Medicare Trust Fund Will Run Out in 2026. The trustees of the Medicare hospital insurance fund published an annual report assessing the financial viability of the trust fund and forecasting that the trust fund will run out of money in 2026. The estimate remains unchanged from last year, though Social Security is now expected to run out in 2035, one year later than projected in last year’s report. The latest forecast comes as Democrats are increasingly pushing to adopt a Medicare for All system that would vastly increase the cost of the federal health care program. As it stands now, in 2026, the Medicare trust fund will only have enough money to cover 89 percent of benefit costs, and that will gradually dip to 77 percent in 2046.

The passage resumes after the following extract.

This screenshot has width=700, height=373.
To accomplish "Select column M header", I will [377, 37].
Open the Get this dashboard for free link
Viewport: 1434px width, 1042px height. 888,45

CBO Plans to Update Its Baseline Budget Projections. The Congressional Budget Office (CBO) plans to release its updated 10-year baseline budget projections next week. To support the upcoming baseline projections, CBO released four reports that explain how its new health insurance simulation model works. In this new model, CBO updated its data source and revamped how it models consumer and employer behavior. Specifically, the model changes how individuals and families choose among coverage options and how employers account for workers’ preferences when deciding whether to offer employment-based coverage. The model also accounts for proposed changes in policies that can affect coverage. Of note, CBO estimates that in 2018, there were 28.9 million uninsured Americans, up from 27.5 million in 2016. CBO also notes the decrease in the number of people buying individual market insurance outside of the federal- and state-based exchanges. CBO found that in 2016, 7.4 million people bought off-exchange coverage while in 2018 only 4.9 million people bought off-exchange coverage. In addition, the number of people buying unsubsidized plans on the exchange also decreased, with 1.6 million purchasing an unsubsidized exchange plan in 2016 and only 1.3 million purchasing an unsubsidized exchange plan in 2018. These findings suggest that individuals not receiving subsidies are dropping coverage. CBO will likely take these numbers into account when establishing the new baseline. These changes could impact how health insurance expansion legislation is scored.

States

Montana Moved to Reauthorize Medicaid Expansion. The Montana state legislature passed a bill to continue Medicaid expansion in the state, adding new community engagement requirements. Montana’s expansion, which was first passed in 2015, extends Medicaid coverage to those earning up to 138 percent of the federal poverty level. Beginning July 1, 2020, qualifying beneficiaries age 19 to 55 will be required to complete 80 hours of work or community service per month. Failure to comply with the requirements will result in suspension from Medicaid. An individual may be reinstated 180 days after suspension or once they have been compliant with the requirement for 30 days. Governor Steve Bullock (D) is expected to sign the bill. (Last November, Montana voters rejected a ballot initiative that would have extended the state’s Medicaid expansion by raising the tobacco tax.)

Next Week’s Diagnosis: Congress is back for a four-week legislative session before the next recess. In addition to the hearings, we’ll be watching for signs of a major extenders package coming together in the next few weeks as lawmakers work to get their ducks in a row heading into the summer.